Novels like ‘Nancy Boys’ and ‘American Gods’ follow the trend that Neil adopted years back with Sandman of appropriating mythological and literary characters into his comics. He wasn’t the only writer to do this – the aforementioned Grant Morrison and Alan Moore are notorious for this practice, with Morrison incorporating pop-culture references into works such as ‘The Invisibles’ left right and centre, probably for the purposes of Chaos Magick, whilst Moore has famously subjected a large portion of the English literature back catalogue – from Prospero to Harry Potter –  to a quite remarkable catalogue of ‘experiences’ and abuses. Mike Mignola’s ‘Hellboy’ comics are a masterclass for anyone wanting to learn about obscure European myths and folklore.

Cultural appropriation is itself a thorny issue these days, and not one that I want to fully explore here. Gaiman, though, I would say is regarded as having a knack for treating characters with respect, and even though his version of Thor does little in his few short appearances but make rude jokes about VD and rubbing his hammer to make it bigger (mythologically correct fact, apparently), readers from Nordic countries apparently commented at the time how they preferred Gaiman’s comic book spin to Marvel’s. Gaiman eventually wrote his book of Norse myths, and it’s worth remembering that the groundwork was set out in these 90s horror comics. Sandman Volume 1, meanwhile, raids the Judeo-Christian back catalogue, and so we meet  Cain and Abel (Abel describing himself as “From the first story. The victim”), and Eve, all of whom remain in the series as secondary characters. Oh, and there’s series favourite Satan, of course.
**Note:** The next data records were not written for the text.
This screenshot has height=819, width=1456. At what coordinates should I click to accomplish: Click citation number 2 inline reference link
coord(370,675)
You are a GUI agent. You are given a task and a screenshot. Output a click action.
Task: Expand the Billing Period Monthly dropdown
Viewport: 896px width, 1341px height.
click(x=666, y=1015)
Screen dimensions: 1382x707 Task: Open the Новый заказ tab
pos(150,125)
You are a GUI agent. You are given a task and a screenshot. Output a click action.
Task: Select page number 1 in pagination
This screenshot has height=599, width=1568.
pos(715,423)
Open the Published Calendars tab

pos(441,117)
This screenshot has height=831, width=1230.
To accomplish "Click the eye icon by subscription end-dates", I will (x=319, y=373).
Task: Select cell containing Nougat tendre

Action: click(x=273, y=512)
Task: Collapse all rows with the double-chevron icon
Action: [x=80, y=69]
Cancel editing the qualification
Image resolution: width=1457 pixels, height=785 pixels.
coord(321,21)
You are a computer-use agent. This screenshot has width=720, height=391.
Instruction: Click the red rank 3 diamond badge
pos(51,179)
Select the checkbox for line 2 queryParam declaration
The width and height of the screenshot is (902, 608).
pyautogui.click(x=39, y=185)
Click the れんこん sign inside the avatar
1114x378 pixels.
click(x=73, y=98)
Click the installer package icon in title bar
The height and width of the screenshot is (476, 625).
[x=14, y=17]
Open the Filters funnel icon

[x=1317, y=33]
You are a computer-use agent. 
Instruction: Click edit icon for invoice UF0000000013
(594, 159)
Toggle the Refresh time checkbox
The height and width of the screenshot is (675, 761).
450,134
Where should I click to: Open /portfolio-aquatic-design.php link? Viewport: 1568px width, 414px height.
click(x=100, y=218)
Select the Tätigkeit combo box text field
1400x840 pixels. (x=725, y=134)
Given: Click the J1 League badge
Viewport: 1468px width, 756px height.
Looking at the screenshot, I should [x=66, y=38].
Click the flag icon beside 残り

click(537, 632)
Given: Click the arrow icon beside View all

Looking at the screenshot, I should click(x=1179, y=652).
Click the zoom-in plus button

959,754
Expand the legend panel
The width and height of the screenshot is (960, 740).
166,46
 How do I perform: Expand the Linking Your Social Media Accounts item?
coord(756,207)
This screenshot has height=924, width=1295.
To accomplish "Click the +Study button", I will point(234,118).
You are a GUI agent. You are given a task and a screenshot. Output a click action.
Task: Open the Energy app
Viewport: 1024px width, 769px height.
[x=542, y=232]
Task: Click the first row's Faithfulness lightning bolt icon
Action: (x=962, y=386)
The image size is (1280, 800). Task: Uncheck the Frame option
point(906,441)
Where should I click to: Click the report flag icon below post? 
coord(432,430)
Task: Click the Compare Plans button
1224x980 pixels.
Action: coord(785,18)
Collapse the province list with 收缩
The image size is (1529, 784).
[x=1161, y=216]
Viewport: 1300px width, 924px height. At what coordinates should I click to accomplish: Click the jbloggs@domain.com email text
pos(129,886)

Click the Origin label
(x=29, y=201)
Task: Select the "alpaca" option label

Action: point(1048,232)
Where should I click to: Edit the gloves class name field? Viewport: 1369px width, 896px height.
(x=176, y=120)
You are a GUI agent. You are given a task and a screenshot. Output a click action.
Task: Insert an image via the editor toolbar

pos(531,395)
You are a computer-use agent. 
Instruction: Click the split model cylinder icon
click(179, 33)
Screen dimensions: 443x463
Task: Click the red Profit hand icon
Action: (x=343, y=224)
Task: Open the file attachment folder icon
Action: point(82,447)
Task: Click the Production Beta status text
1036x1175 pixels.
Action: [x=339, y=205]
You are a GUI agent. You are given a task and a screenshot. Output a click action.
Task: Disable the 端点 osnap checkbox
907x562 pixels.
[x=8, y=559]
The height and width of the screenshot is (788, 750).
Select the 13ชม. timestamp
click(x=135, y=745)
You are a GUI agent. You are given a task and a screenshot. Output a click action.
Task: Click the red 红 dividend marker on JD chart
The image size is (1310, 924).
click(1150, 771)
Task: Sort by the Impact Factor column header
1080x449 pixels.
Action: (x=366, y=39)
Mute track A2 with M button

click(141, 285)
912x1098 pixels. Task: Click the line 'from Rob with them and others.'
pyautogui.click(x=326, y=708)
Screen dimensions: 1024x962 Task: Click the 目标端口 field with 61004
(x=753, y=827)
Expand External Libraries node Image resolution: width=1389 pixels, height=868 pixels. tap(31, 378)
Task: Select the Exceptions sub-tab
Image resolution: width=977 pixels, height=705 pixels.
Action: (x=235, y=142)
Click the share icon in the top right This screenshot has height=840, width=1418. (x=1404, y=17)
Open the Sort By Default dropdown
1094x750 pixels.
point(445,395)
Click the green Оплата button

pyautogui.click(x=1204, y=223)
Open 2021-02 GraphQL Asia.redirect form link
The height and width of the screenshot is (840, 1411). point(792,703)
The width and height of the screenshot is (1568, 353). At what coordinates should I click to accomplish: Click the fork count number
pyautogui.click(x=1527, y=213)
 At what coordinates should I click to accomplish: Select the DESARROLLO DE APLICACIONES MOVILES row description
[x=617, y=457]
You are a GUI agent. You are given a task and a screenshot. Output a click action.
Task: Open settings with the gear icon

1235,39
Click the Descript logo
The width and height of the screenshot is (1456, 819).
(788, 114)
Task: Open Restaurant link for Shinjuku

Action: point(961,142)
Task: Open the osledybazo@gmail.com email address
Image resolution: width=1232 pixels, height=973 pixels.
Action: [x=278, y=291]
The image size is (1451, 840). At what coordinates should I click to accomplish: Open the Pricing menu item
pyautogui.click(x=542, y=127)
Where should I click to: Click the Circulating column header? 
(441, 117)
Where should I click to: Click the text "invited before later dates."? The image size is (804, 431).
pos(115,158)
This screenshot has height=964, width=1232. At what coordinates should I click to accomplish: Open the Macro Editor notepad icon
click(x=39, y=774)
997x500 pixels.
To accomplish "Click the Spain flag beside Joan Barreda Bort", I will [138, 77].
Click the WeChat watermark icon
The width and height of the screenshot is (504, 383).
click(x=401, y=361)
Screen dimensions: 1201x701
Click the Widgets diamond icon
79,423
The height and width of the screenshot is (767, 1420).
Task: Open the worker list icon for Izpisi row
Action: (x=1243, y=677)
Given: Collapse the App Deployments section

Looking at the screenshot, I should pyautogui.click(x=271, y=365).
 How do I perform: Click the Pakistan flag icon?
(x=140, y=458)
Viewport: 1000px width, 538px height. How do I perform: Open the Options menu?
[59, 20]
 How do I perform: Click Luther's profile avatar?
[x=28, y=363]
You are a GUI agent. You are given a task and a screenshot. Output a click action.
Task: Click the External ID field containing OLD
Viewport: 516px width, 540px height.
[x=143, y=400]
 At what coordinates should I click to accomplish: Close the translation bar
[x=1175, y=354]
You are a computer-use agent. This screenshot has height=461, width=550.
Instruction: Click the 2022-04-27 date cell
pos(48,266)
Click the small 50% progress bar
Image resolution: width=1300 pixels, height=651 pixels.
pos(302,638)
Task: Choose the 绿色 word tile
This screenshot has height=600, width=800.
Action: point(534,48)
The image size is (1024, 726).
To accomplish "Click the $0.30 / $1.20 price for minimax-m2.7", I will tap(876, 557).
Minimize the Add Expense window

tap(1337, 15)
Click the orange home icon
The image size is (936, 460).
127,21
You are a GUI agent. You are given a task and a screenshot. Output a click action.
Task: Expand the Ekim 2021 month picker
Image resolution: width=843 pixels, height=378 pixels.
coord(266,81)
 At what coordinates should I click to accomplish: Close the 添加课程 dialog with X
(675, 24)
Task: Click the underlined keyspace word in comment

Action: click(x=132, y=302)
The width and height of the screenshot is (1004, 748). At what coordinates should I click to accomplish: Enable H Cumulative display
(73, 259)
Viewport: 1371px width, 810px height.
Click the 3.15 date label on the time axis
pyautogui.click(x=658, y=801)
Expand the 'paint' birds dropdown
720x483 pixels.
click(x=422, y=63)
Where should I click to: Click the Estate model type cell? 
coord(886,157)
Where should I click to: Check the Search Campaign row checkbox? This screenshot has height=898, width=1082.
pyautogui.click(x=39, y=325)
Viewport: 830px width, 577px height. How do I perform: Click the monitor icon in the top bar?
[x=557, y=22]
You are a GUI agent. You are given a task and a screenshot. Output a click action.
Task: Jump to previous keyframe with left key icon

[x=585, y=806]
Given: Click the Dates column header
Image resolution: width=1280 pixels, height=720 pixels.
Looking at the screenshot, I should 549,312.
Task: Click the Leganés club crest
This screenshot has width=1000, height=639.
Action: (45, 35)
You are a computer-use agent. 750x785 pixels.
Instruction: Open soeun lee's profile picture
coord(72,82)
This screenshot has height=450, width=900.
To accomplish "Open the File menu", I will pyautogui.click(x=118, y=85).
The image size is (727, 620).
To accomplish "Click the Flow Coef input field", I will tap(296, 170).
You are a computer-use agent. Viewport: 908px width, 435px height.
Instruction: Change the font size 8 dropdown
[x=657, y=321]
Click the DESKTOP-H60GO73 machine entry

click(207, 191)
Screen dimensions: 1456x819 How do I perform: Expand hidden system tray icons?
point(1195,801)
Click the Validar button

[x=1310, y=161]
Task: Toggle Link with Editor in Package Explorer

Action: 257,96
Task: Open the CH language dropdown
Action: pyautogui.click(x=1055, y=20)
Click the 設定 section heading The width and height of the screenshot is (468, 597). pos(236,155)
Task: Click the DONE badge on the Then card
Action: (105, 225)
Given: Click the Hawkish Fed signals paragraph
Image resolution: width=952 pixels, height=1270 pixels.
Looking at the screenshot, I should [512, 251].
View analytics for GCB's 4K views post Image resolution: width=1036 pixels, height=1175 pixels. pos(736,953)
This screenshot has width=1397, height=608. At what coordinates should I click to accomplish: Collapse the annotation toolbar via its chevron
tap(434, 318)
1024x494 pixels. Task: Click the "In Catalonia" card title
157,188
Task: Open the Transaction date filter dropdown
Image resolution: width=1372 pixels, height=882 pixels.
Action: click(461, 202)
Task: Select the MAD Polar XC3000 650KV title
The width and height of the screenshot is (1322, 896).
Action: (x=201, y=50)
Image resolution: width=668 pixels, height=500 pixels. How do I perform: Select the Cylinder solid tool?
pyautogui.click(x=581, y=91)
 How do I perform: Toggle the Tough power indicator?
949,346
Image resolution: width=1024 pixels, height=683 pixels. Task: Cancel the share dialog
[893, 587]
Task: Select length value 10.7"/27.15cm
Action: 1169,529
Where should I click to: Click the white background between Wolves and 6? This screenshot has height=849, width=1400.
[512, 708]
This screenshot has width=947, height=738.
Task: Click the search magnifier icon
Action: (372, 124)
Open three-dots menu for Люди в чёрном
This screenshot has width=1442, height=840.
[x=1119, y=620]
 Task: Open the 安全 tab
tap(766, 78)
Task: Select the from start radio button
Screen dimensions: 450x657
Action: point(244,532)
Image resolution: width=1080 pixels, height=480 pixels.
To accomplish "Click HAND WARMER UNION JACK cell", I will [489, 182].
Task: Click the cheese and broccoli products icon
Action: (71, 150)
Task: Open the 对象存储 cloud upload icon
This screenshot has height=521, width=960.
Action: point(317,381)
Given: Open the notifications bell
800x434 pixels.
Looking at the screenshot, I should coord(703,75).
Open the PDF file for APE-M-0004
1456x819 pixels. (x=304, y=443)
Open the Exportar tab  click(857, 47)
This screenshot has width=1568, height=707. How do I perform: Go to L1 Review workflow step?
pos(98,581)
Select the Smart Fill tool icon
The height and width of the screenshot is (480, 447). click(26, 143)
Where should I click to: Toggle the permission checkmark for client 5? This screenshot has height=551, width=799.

Preludes and Nocturnes closes with the chapter ‘The Sound of her Wings’, a fan favourite, and the first chapter where Gaiman seems to feel comfortable enough to let his own creations flourish on their own. It introduces his version of Death – the polar opposite of Terry Pratchet’s grim reaper, but just as popular with readers, here portrayed as a chirpy goth girl who quotes Mary Poppins. This chapter encapsulates a lot of how I feel about the whole volume – it’s moody, messy and unpolished, but it’s a singular work by a storyteller who knows exactly where they’re taking their story and their characters. We’re shown a world and people who are familiar, but skewed in the most unusual way, forcing us to take in a new perspective. To an adult reader, this first Sandman book (and the final chapter especially) can seem a little like the moody outpourings of a teenager prone to overthinking things, but then I think that’s partly the point- Preludes and Nocturnes is one of those rite of passage comic books that’s essential reading for moody teenagers (young and old) everywhere.

Anyway, rambling over. This has been as much a blog about Neil Gaiman’s work as anything else – does his early writing still hold up today? And do these graphic novels still deserve a place in your YA collection?